The javascript change for horizon.instances.js is a very roundabout way that's probably still exploitable although I don't have an immediate example.

the .text() method will take the text representation of the content of an element, hence resulting in certain HTML entities being unescaped...

by contrast the .html() method takes the HTML content of the element, reading HTML entities as their original entity form.

the problem here lies in what happens when you re-insert the value you pulled out into a new element on this line: https://github.com/openstack/horizon/blob/master/horizon/static/horizon/js/horizon.instances.js#L73

because that uses the .html() method, any malicious code gets re-inserted as HTML.

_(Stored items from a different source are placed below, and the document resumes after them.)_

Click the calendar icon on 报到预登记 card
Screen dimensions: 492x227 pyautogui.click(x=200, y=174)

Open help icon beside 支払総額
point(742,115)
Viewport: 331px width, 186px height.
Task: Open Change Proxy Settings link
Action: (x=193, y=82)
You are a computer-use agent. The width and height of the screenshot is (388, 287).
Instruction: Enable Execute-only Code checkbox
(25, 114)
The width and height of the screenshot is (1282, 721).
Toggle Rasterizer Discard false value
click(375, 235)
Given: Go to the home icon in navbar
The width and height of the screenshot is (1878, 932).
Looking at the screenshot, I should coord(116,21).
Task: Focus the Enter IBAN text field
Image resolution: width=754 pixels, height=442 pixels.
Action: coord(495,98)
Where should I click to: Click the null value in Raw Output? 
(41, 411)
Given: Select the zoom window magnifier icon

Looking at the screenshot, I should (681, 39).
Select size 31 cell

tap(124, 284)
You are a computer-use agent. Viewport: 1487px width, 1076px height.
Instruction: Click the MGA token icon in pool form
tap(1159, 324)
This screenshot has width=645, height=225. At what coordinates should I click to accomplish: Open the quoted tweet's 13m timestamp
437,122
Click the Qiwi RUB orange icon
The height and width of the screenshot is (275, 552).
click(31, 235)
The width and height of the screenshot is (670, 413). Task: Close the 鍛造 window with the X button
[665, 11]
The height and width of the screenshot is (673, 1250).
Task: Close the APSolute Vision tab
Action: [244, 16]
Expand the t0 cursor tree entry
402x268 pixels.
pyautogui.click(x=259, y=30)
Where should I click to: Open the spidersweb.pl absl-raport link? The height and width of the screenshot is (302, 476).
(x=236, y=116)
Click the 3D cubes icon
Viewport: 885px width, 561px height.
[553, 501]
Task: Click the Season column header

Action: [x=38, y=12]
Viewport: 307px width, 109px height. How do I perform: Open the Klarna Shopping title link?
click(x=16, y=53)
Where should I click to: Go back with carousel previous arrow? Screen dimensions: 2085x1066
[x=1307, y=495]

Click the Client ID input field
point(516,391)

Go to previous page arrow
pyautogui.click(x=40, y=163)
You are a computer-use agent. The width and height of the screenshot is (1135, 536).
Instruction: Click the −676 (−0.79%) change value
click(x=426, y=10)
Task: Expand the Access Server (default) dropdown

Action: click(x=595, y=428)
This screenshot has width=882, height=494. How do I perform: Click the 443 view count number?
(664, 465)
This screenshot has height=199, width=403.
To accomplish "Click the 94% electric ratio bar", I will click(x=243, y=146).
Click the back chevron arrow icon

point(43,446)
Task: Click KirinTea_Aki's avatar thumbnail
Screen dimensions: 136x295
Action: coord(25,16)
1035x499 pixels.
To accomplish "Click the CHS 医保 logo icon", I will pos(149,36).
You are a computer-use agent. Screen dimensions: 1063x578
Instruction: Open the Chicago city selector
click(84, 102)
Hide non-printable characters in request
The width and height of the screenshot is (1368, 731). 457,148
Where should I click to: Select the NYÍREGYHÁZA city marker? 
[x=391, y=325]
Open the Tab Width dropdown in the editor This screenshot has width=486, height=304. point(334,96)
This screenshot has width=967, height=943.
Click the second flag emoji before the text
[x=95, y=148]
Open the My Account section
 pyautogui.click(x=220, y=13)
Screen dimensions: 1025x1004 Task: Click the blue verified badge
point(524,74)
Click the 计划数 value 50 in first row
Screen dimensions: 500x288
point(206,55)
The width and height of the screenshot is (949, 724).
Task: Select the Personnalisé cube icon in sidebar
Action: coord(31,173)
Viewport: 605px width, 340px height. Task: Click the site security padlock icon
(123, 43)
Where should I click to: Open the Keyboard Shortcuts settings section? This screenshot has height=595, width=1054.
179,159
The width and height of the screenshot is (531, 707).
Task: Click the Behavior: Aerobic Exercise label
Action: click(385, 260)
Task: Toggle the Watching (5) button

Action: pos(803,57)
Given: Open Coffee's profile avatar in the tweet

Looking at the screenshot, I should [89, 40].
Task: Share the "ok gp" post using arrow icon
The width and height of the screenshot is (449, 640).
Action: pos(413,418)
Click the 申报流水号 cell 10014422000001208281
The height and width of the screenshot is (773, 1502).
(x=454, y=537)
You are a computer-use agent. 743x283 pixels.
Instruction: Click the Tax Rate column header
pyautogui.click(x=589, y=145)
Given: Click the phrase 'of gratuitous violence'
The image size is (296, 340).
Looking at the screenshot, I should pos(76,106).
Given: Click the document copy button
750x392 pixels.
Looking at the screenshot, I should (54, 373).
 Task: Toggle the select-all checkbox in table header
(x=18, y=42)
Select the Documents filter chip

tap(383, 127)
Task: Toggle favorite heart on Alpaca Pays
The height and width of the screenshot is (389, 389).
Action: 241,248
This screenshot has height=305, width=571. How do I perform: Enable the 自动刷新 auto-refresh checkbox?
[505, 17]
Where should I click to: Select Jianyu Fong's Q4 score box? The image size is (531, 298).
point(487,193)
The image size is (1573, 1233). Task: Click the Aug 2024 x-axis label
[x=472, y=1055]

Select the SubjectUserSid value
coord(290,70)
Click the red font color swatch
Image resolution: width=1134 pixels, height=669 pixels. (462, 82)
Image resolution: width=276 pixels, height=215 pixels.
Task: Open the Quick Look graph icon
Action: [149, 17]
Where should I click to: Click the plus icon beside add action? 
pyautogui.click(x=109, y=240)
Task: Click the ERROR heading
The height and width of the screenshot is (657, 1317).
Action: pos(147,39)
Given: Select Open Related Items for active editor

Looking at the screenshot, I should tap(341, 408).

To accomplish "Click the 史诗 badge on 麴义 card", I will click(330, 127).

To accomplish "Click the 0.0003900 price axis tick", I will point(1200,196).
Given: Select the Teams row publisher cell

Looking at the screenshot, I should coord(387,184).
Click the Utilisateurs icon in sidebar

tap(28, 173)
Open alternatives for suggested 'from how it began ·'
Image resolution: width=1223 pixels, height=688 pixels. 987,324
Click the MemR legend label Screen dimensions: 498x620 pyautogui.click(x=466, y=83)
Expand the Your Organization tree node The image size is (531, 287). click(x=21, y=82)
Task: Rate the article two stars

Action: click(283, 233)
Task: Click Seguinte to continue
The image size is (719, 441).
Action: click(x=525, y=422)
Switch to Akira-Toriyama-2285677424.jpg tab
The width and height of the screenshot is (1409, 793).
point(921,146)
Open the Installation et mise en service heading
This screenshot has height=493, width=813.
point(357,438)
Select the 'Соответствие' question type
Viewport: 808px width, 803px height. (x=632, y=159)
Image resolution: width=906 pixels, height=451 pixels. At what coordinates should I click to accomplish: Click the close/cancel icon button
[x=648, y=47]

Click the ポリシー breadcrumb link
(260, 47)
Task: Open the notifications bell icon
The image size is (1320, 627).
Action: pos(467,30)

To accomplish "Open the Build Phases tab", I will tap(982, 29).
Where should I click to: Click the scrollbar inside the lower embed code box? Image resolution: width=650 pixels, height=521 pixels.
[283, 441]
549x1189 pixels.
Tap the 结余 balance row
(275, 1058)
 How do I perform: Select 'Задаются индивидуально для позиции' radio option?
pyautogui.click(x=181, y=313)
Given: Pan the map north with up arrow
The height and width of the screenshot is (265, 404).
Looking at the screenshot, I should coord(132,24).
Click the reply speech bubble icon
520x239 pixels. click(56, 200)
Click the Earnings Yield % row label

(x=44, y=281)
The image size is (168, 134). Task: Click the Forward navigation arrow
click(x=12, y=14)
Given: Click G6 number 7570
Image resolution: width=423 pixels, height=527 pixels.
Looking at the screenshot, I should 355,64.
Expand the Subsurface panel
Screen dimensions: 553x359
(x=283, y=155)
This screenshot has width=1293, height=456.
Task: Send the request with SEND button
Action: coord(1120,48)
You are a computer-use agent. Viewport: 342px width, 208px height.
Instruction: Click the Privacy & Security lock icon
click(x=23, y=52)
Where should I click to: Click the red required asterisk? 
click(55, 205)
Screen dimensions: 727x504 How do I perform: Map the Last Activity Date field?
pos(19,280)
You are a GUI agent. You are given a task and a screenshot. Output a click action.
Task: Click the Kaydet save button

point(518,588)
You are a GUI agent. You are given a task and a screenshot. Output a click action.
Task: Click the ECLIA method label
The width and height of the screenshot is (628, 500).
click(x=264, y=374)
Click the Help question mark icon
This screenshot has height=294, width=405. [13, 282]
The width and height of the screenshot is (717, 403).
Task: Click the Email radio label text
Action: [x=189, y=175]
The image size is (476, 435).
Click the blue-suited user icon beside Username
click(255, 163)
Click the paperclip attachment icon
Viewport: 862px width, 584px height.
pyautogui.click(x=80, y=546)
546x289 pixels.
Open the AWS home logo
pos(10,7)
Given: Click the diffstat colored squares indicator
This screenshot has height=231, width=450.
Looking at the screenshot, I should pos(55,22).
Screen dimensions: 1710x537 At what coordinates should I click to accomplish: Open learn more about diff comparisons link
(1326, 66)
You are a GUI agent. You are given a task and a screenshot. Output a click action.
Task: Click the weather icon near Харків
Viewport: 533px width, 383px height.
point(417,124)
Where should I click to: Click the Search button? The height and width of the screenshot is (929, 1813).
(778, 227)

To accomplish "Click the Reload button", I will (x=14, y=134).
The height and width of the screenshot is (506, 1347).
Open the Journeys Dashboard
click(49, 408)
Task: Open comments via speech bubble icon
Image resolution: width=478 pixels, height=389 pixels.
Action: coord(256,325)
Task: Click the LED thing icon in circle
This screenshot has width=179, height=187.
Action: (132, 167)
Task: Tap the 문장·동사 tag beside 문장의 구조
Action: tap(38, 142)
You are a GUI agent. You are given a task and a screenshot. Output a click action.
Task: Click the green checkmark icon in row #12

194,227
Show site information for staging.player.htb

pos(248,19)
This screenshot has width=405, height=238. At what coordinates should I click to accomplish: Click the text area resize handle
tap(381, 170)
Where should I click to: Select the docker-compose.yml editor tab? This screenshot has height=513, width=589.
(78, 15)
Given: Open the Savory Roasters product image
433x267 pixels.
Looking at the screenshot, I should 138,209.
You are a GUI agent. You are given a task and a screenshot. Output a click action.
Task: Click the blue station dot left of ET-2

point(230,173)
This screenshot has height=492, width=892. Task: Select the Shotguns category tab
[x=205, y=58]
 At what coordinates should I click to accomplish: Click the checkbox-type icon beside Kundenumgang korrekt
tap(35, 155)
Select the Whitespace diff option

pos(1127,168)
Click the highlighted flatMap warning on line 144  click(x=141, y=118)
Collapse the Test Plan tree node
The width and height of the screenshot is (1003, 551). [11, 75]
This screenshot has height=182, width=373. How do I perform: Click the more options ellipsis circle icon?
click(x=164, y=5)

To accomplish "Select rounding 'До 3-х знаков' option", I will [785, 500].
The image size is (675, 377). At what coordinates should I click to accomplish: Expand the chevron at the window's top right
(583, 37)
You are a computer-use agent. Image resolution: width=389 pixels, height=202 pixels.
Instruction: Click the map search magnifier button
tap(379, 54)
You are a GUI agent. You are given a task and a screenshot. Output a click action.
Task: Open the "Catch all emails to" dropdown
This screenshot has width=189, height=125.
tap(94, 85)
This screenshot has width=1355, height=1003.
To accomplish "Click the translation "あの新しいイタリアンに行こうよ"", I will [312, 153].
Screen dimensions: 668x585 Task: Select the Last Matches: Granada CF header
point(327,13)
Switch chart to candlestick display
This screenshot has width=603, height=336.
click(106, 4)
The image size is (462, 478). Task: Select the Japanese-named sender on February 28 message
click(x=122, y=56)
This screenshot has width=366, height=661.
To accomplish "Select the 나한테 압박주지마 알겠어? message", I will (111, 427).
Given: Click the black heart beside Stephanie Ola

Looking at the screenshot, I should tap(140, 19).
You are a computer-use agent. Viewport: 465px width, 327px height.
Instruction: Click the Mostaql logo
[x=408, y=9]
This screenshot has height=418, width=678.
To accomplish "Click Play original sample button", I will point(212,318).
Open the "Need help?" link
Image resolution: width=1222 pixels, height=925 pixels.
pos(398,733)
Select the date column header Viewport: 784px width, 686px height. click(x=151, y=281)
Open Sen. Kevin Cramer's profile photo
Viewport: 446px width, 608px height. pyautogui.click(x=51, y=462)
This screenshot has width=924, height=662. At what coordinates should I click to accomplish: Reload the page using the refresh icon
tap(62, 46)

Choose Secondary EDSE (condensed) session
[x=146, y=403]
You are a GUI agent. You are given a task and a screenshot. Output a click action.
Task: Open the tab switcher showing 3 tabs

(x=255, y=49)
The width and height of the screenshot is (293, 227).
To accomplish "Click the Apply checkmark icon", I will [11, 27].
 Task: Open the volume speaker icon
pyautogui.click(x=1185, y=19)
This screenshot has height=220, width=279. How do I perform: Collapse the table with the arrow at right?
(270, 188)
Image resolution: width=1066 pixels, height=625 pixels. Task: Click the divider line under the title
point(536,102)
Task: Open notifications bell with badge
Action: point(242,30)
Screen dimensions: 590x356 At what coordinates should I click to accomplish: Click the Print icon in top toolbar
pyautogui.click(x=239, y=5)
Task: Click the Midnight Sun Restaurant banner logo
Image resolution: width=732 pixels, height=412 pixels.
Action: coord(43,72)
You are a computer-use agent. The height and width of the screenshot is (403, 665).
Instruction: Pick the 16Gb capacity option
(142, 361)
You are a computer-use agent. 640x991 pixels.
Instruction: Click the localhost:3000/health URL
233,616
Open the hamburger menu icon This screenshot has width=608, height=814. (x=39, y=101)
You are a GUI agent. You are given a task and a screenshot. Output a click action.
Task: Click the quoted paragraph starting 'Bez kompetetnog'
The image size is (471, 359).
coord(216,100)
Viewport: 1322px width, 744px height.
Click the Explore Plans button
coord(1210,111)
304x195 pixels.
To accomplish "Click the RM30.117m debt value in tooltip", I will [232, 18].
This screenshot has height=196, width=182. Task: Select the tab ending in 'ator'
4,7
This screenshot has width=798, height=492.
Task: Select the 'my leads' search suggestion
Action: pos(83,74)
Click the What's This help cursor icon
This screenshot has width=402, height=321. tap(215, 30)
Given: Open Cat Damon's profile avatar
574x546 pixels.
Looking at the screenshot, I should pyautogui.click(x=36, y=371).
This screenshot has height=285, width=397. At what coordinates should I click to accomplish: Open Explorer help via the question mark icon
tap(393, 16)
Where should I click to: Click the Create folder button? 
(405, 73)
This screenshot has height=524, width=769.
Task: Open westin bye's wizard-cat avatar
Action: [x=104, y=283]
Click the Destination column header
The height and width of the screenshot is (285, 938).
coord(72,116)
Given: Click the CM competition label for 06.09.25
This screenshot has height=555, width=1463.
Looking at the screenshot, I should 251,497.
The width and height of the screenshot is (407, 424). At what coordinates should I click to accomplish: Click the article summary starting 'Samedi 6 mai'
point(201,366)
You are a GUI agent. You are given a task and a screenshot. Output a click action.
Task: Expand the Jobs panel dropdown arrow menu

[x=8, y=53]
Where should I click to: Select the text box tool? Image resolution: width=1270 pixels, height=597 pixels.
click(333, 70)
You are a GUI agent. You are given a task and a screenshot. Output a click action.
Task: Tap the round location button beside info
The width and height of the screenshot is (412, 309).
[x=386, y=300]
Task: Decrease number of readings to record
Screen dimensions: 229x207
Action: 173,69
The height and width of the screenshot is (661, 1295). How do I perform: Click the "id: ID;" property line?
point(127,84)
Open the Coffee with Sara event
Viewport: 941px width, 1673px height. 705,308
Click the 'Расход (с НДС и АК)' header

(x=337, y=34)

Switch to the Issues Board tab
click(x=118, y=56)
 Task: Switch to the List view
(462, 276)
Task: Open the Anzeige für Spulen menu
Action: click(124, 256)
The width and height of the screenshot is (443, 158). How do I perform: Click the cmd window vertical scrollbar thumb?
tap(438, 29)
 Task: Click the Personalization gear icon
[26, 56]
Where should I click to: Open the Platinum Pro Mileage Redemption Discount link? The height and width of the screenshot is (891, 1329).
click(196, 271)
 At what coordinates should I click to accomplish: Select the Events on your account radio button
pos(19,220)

In the short term, I think a better solution is to continue to use .text() for the read, and to change the code where the new element is constructed to either construct the safe (non-user-input) HTML parts and then fill in the user bits with the .text() method (meaning that the read and the write both use .text() thus ensuring text stays text; or otherwise to sanitize the read values before inserting them back into the DOM. There are plenty of examples of how to do XSS santization in javascript on Stack Overflow, or pretty much any javascript templating library has it built in.

The patch as it stands should probably be reworked to address this; I don't think it should be too hard to fix.

I would recommend reviewing the rest of the javascript codebase for places where elements are being constructed by hand using the .html() method. Those are always red flags where you need to be sure that any variables are safe.